Objectives. Vitamin D regulates calcium and bone homeostasis, and parathyroid hormone (PTH) secretion. Cross-sectional associations between lower vitamin D levels and cardiovascular diseases have been reported, but the relationship between vitamin D levels and collateral arteries in stable coronary artery disease (CAD) has not been reported before. Design. Two hundred and fourteen patients with above 95% stenosis in at least one epicardial coronary artery were consecutively recruited after coronary angiography (CAG) during the winter season.
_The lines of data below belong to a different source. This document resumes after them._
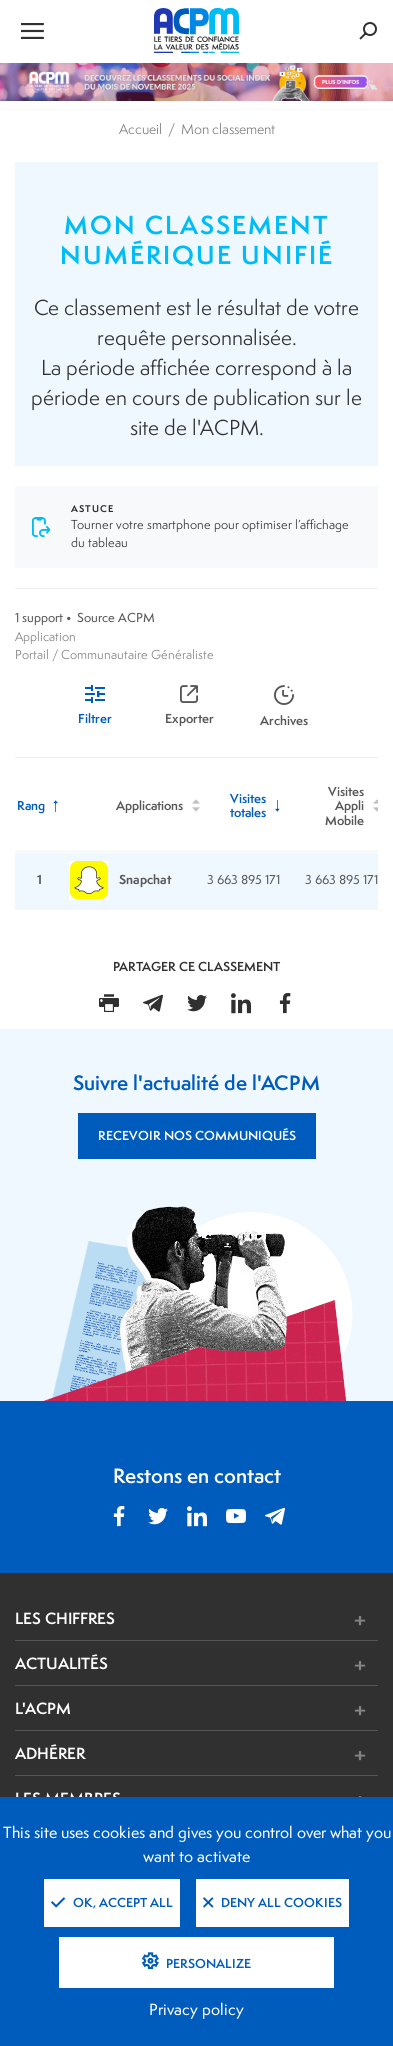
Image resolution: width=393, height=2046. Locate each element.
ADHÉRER (50, 1753)
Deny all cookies (272, 1902)
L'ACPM (43, 1708)
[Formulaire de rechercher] (317, 30)
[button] (272, 1620)
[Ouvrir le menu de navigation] (75, 30)
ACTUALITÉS (61, 1663)
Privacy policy (196, 2009)
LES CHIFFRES (65, 1618)
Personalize (207, 1963)
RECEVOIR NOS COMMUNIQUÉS (197, 1135)
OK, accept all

The coronary collateral circulation (CCC) was graded using Rentrop classification. Poor CCC group included patients with Rentrop Grade 0–1 CCC and control group included patients with Rentrop Grade 2–3 CCC. Vitamin D and PTH levels were measured on the day of CAG. Results. In the poor CCC group, vitamin D levels were lower (34 ± 25 pmol/L vs. 49 ± 33 pmol/L; p = 0.01) and the prevalence of vitamin D deficiency (< 37 pmol/L) was higher (67% vs. 43%; p = 0.01) compared to the controls. PTH levels, calcium, and phosphate levels were not significantly different between the groups. Female gender, lower HDL cholesterol, and lower vitamin D levels were independently correlated with poor CCC in the study population. Conclusion. Lower vitamin D levels may be associated with poor collateral development in patients with stable CAD.